The Bank also shall have a Secretary and also may have such Vice-Presidents,
assistant officers, and subordinate officers as may be established by the Board
of Directors. A person may hold more than one office in the Bank but may not
serve concurrently as both President and Vice-President or as President and
Secretary of the Bank. The Chairman of the Board and the President shall be
directors; the other officers may be directors.

     SECTION 4.02.  Chairman of the Board. The Chairman of the Board, if one be
elected, shall preside at all meetings of the Board of Directors and of the
shareholders at which he or she shall be present; and, in general, the Chairman
of the Board shall perform all duties as are from time to time assigned to him
or her by the Board of Directors.

     SECTION 4.03.  Chairman of the Executive Committee. The Chairman of the
Executive Committee, if one be elected, shall preside at all meetings of the
Executive Committee at which he or she shall be present; and, in general, he or
she shall perform all duties as are from time to time assigned to him or her by
the Board of Directors.

     SECTION 4.04.  Chief Executive Officer.
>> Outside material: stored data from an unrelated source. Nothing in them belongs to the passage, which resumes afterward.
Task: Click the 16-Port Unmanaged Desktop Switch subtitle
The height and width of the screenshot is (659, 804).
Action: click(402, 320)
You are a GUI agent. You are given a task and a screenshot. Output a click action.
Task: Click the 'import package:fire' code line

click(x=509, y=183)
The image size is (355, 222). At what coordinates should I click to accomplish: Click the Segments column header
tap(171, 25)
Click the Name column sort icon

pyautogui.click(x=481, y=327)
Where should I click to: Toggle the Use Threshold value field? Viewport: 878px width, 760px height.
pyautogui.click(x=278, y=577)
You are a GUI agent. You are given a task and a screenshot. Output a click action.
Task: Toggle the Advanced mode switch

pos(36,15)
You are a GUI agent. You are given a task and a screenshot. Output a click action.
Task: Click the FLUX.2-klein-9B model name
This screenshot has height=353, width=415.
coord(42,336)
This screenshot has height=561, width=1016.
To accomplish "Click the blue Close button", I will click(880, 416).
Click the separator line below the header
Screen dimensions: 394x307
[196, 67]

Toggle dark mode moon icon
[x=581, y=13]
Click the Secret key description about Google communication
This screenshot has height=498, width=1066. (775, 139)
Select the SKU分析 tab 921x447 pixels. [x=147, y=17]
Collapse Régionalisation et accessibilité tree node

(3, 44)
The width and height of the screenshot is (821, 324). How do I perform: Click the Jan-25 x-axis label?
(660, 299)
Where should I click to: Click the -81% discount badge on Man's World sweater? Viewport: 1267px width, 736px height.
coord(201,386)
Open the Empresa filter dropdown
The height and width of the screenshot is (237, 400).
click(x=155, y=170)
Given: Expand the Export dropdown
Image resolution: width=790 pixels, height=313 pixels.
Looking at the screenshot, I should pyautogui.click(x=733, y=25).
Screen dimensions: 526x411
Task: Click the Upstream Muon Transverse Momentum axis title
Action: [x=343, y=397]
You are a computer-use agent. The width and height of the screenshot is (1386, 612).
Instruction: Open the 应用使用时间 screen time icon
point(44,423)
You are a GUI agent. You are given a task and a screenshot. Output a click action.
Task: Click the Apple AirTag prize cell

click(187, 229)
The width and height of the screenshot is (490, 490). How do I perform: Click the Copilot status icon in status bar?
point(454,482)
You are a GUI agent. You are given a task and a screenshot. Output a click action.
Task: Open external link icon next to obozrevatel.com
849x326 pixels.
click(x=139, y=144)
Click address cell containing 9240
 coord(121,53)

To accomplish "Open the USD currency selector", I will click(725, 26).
The Chief Executive Officer, in the
absence of the Chairman of the Board, shall preside at all meetings of the Board
of Directors and of the shareholders at which he or she shall be present; he or
she may on behalf of the Bank grant secured or unsecured loans, purchase or
discount bills, notes and trade paper, borrow money and pledge assets, purchase
or sell securities, accept trust appointments and delegate any such powers to
other officers and employees; and, in general, he or she shall perform all
duties usually performed by a chief executive officer of a corporation and such
other duties as are from time to time assigned to him or her by the Board of
Directors or the chief executive officer of the Bank.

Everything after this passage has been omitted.